Both of them were "close associates" of Abu Muhammad al-Adnani, an IS spokesman and an external operations leader who was killed in a coalition air strike in August.
The third person killed was Walid Hamman, a Frenchman who Cook said was a Walid Hamman, a Frenchman who Cook said was a suicide-attack planner who was convicted in absentia in Belgium for a terror plot disrupted in 2015.
They were riding together in a vehicle at the time of the drone strike, Pentagon spokesman Navy Captain Jeff Davis said.
All three belonged to a network led by Boubaker Al-Hakim, a Tunisian killed in an air strike last month, officials said.

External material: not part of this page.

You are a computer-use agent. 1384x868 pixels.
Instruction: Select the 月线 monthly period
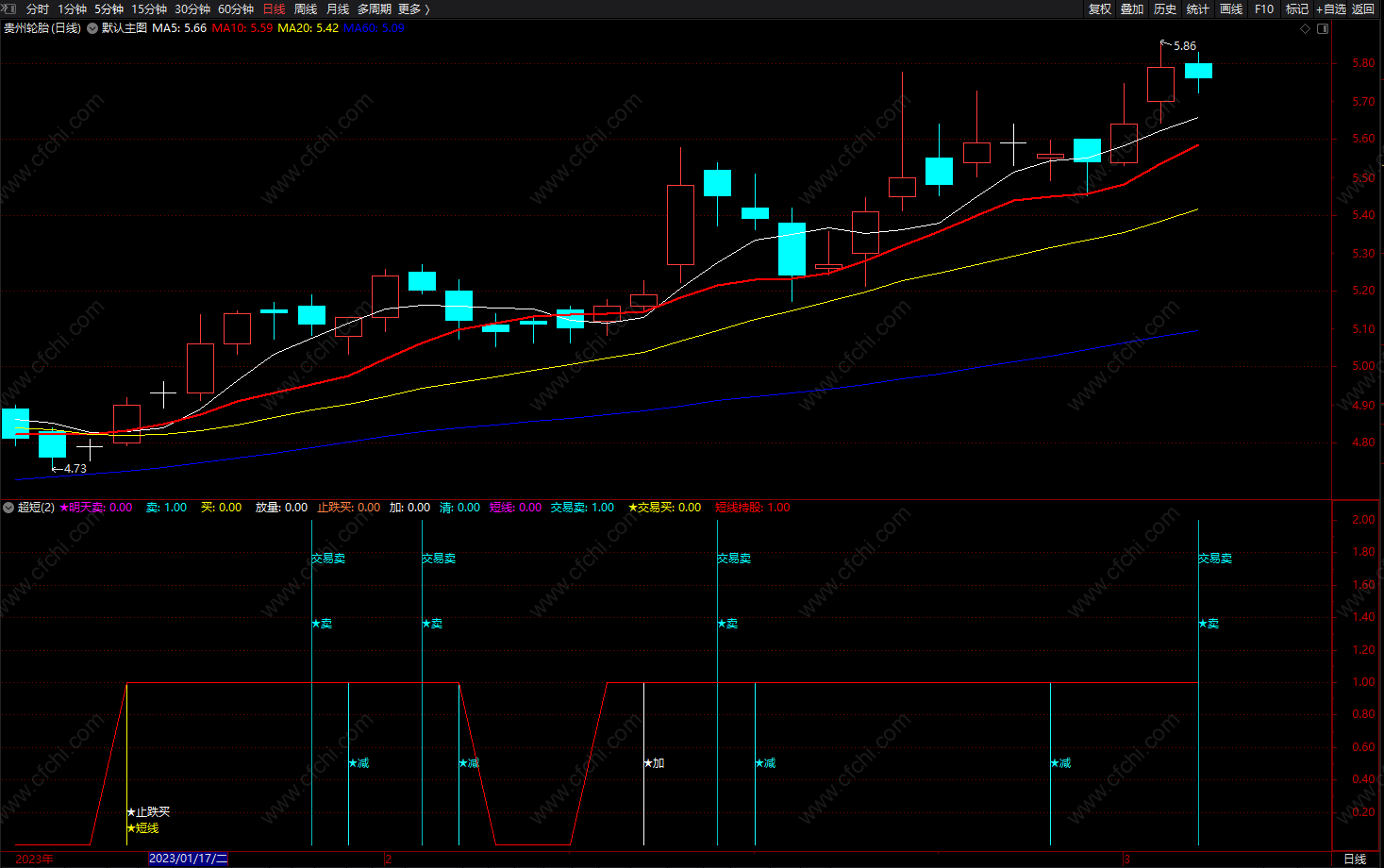tap(338, 8)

Last year's IS-claimed attacks in Paris saw suicide bombers and gunmen launch a coordinated assault across the French capital, including at the Bataclan, a concert hall where 90 people were killed by three attackers during a rock gig in the culmination of the carnage.
Gourmat had worked on external attacks in Europe, the Middle East and north Africa and was involved in the "financial facilitation" of the Paris attacks, Davis said.
Djedou was involved in plotting Europe attacks, Davis added without giving details about his role in the Paris attacks.
Hamman was a "longtime French terrorist" who helped IS seize Mosul and other operations, Davis said.
In March 2014, a French court sentenced an absent Gourmat, then 24, to four years in prison for charges including trying to conduct jihad in Syria.
He had been arrested with two other men in May 2012 at an airport near Saint-Etienne in central France carrying a revolver, night-vision goggles, camouflage clothing and tactical vests.